Third, emotional intelligence was measured using the Schutte Emotional Intelligence Scale, a widely used trait-based instrument. Some trait-based frameworks suggest that emotional intelligence is relatively stable and not easily modifiable. Therefore, the results of this study should be interpreted with the understanding that the measured construct reflects more of an individual characteristic rather than a readily changeable skill.

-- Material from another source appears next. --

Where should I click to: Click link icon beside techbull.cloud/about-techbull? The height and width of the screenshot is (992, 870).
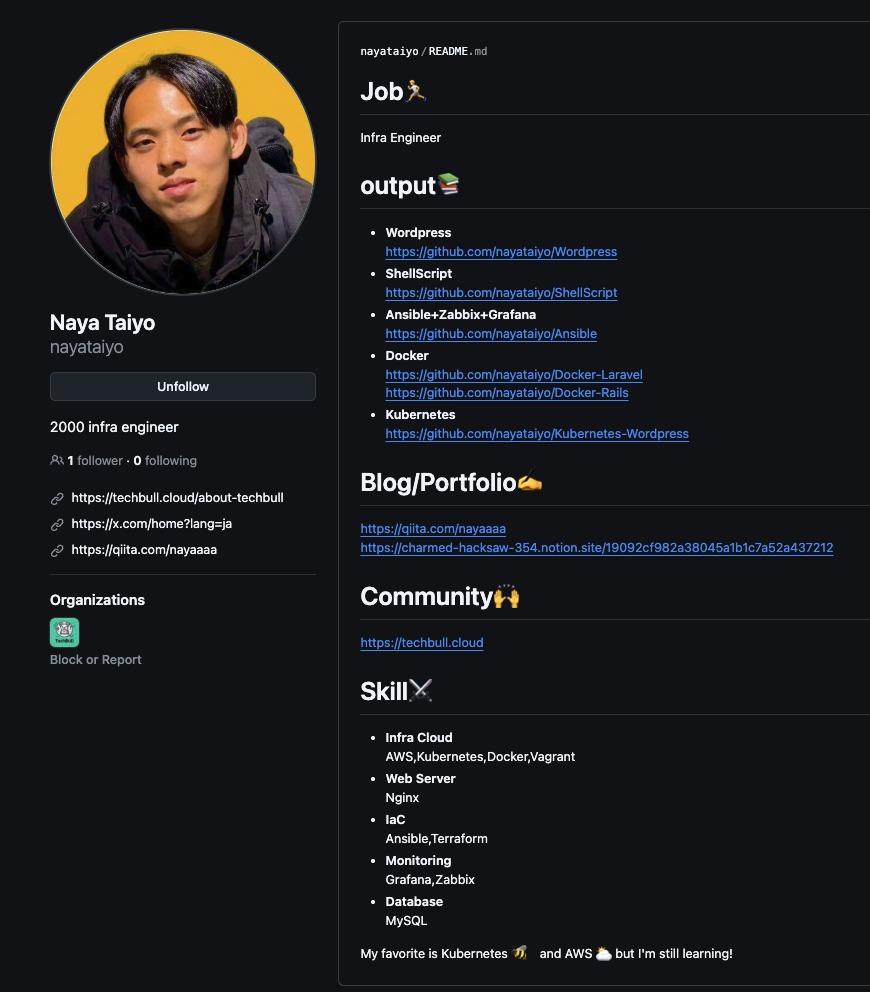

Finally, the study relied on a cross-sectional, self-report design, which may be subject to social desirability bias, common-method variance, and unmeasured confounders (e.g., department type, workload intensity, or managerial style). This context-specific sampling strategy and design limit the ability to draw firm causal conclusions and to generalize the findings to other healthcare systems or cultural settings.
6.2. Recommendations
Healthcare institutions should organize training sessions and workshops aimed at enhancing employees’ emotional intelligence. These programs should address essential competencies such as stress management, emotional regulation, empathy, and self-awareness. In particular, resilience-building and awareness-raising initiatives should be implemented during the preparation phase of digital transformation.
At the organizational level, strengthening support systems, expanding access to psychological counseling, and implementing work–life balance policies may help healthcare professionals manage burnout more effectively.
For future studies, it is recommended to:
incorporate multiple data sources beyond WoS;
conduct fieldwork in different types of healthcare institutions; and
examine digital transformation as a direct variable.
Such an approach would lead to more comprehensive, representative, and generalizable findings.
Based on the findings of this study, younger and less experienced healthcare professionals appear to be at higher risk for emotional exhaustion and depersonalization. Therefore, emotional resilience training, mentoring systems, and psychosocial support mechanisms should be developed specifically for professionals with 0–4 years of experience during digital transformation. These preventive strategies could reduce burnout while enhancing employee engagement and a sense of personal accomplishment.
In future research, it would also be beneficial to analyze the effects of digital transformation on burnout and emotional intelligence using bibliometric methods. Furthermore, specific management strategies for technostress should be developed to support employees throughout the digital transformation process.